Dambulla: Despite the wealth of experience, Sourav Ganguly must have had butterflies in his stomach as he took guard in international cricket after almost four months.
Indeed, for all his calmness in the lead-up to Wednesday’s IndianOil Cup face-off against Sri Lanka, Sourav made a revealing comment in a chat with The Telegraph: “I’m confident, but need to get past the first 15-20 runs...”
He got well past ' 51 (110 balls, 5x4), becoming No. 3 to take a seat in the 10,000-run club. Pioneer Sachin Tendulkar got there quicker, but Inzamam-ul Haq required many more appearances.
For the envied membership, Sourav needed 33, not 55. Till the video replay screen flashed ‘Congrats Dada 10,000’ few at the Rangiri International Stadium were aware of the milestone.
Sourav probably didn’t mind for, the other day, he said he wouldn’t “miss the attention” which was a feature of over five years as Team India captain.
“I’m happy at having got to where only two others have... I’m dedicating this achievement to my parents, wife, daughter and a London-based uncle,” he said, a bit subdued after yet another loss to Sri Lanka ' this time to an XI sans the biggest names.
Sourav added: “Forget the celebrations, I can’t understand how we couldn’t win after getting the first six wickets for 95... Personally, given the start I had, I’m disappointed I couldn’t bat through the 50 overs...”
He didn’t list the most satisfying innings en route to 10,000, but did say the “hundreds” in the last two World Cups and the ICC KnockOut/Champions Trophy gave “huge satisfaction.”
Sourav, however, made the point he prefers opening. “It’s at the very top that I’ve been most successful... I would like to bat there and, perhaps, renew my partnership with Sachin... Whether or not I get to do that depends on who gets the captaincy (after Sri Lanka)!”
It’s still early to talk of the innings’ impact beyond the day (not that India won), but form will help Sourav when the selectors meet to appoint the captain for Zimbabwe.
At another level, by top-scoring on his comeback, Sourav cocked a snook at the Asia selectors who are taking pains to emphasise his omission from the ODIs versus Africa was “unanimous.”
It can hardly be touted as an achievement.
Sourav took his time (there were, for example, 19 singles in the first 33 runs), but the innings’ disintegration after his departure would have silenced critics.
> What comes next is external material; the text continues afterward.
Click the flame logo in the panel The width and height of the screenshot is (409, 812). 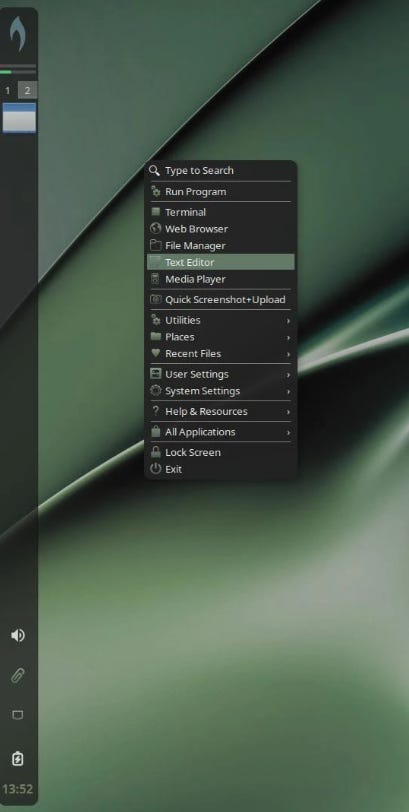point(18,34)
In fact, the wicket was distinctly more batsman-friendly when Sri Lanka chased.
Whatever Sourav’s views on the attention bit, he was to have been the cynosure, yet the Mahela Jayewardene-Upul Chandana duo upstaged him.
Jayewardene’s unbeaten 94 under pressure ' he produced an absolute gem ' got him the MoM award. The usually unsung Chandana, too, emerged a hero.
According to Jayewardene, they set “five-over targets” and surpassed their own expectations. Bravo!
Despite resting Sanath Jayasuriya, Chaminda Vaas and even Muttiah Muralidharan, Sri Lanka are through to the final and India have to beat the West Indies on Sunday.
That shouldn’t be a big ask. Getting the better of Sri Lanka certainly is. It’s with reason that Rahul Dravid is worried: Scoring too few and conceding too many.
Tom Moody wasn’t considered good enough to coach India, but his team is making more than the odd point. At our expense, of course.